In this respect, he's correct. If you're writing a custom application for use in-house, you're not generally going to change database engines on a whim. And, if you've got all of your database calls wrapped neatly in a few classes serving as your application model, you don't have to look very far to make those alterations.
John Lim, of "PHP Everywhere":http://phplens.com/phpeverywhere/, "argues":http://phplens.com/phpeverywhere/?q=node/view/63 that Jeremy's thoughts on Database Abstraction are only relevant when you're dealing with large, Yahoo-grade applications. I don't entirely agree with this statement. Even medium-sized sites and applications can benefit from the additional speed brought forth by *not* using a database abstraction layer. And, as Jeremy said, the probability of even a medium-sized site changing database engines is low and, even if it were to happen, changing the code would be the easiest of the tasks involved when proper coding technique is uesd.
John goes on to to show that he has completely misunderstood Jeremy's "alternative" by saying:
bq. The irony is that in the end Jeremy advocates a standard database library for managing error-handling and other execution details. BUT IT'S OK BECAUSE IT DOESN'T HAVE THE WORD ABSTRACTION IN IT. Err, Jeremy, your fly is open.
John… Jeremy is not advocating a *standard database library* to manage error-handling and other execution details. He's advocating an application *model* filled with methods that pertain to the application at hand. And those methods just happen to use a database engine to perfrom their tasks. This is quite different from a database abstraction layer. His example doesn't have the word abstraction in it because it isn't a database abstraction layer at all. It's an application model and any good programmer interested in authoring maintainable code will use an application model, regardless of whether they use a database abstraction layer or not.

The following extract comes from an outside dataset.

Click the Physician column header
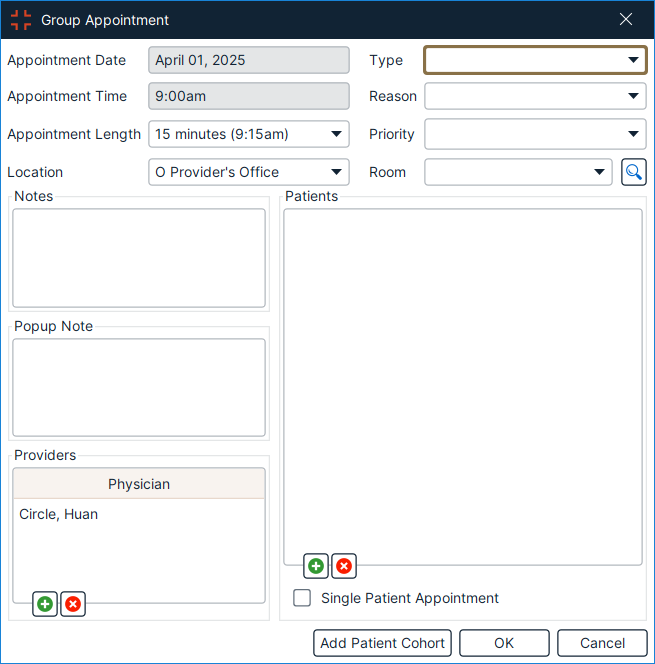655x664 pixels. tap(139, 484)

So, John, before you begin pointing out the fact that someone else might have his zipper down, you ought to look at your own crotch and make sure your dick isn't hanging out.

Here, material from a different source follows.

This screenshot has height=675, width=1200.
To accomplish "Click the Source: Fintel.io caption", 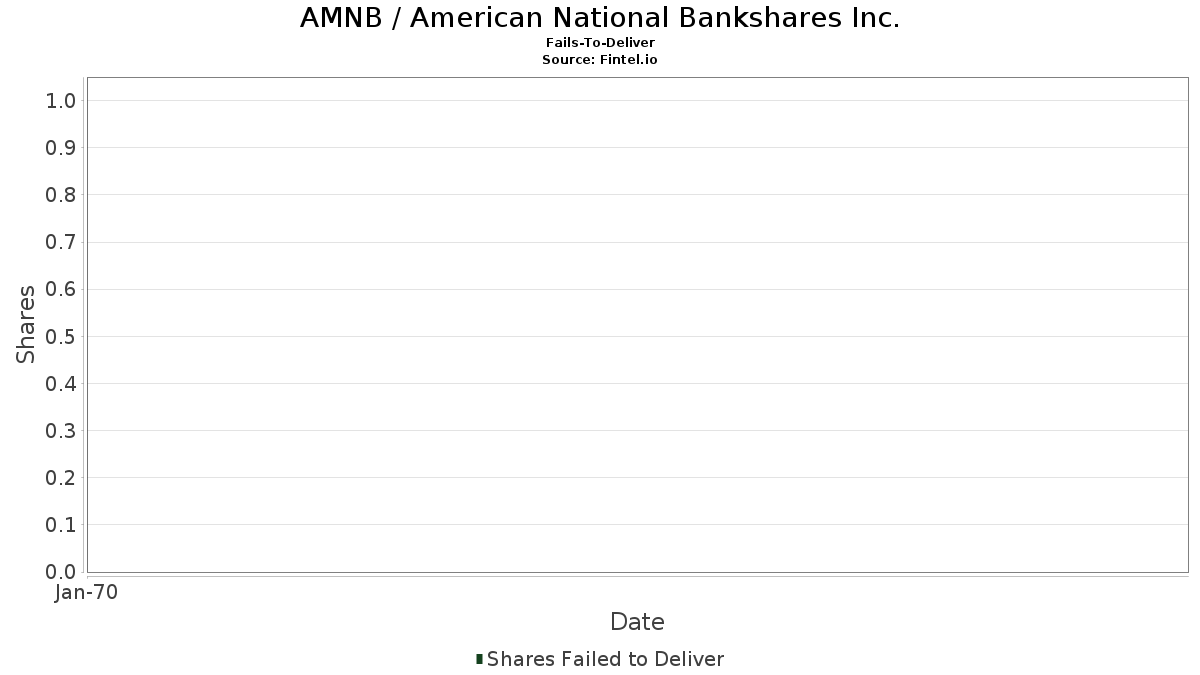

(P.S. I know John had the best of intentions with his writing, and his site is a valuable resource to the PHP community)
With all that being said, I don't believe that Jeremy has taken all things into consideration when he claims that "Database Abstraction Layers Must Die!". In an in-house application, he's right on. However, when you are developing an application that you intend to sell to other parties or to release to the public for free, you have to take into consideration that, while you're unlikely to switch database engines on a whim, the other people using your code might also use a different database engine than you. If you wish to cater to those people who have different storage requirements than you do, you really only have three options.
1) You can write various versions of your application model supporting different backends and allow the user to choose which model works best for them. Every time you make an API change, you have to make that same change in all of the mutations of that model. This means more work for you.
2) You can write your application model in two pieces, a base class, and an extention of that class, allowing other users to extend that class as well to support their own backend storage needs. This means that API changes might break their custom extentions if you're not careful and also means that you're not providing an "out of the box" solution. Of course, over time, you can work out several extensions of your base class to distribute with the application. In this case, code is more mantainable, and less likely to break or need an update for small API changes. However, you've got a lot more code to write and must suddenly become an "expert" on engines you may have never used before and may not even have access to.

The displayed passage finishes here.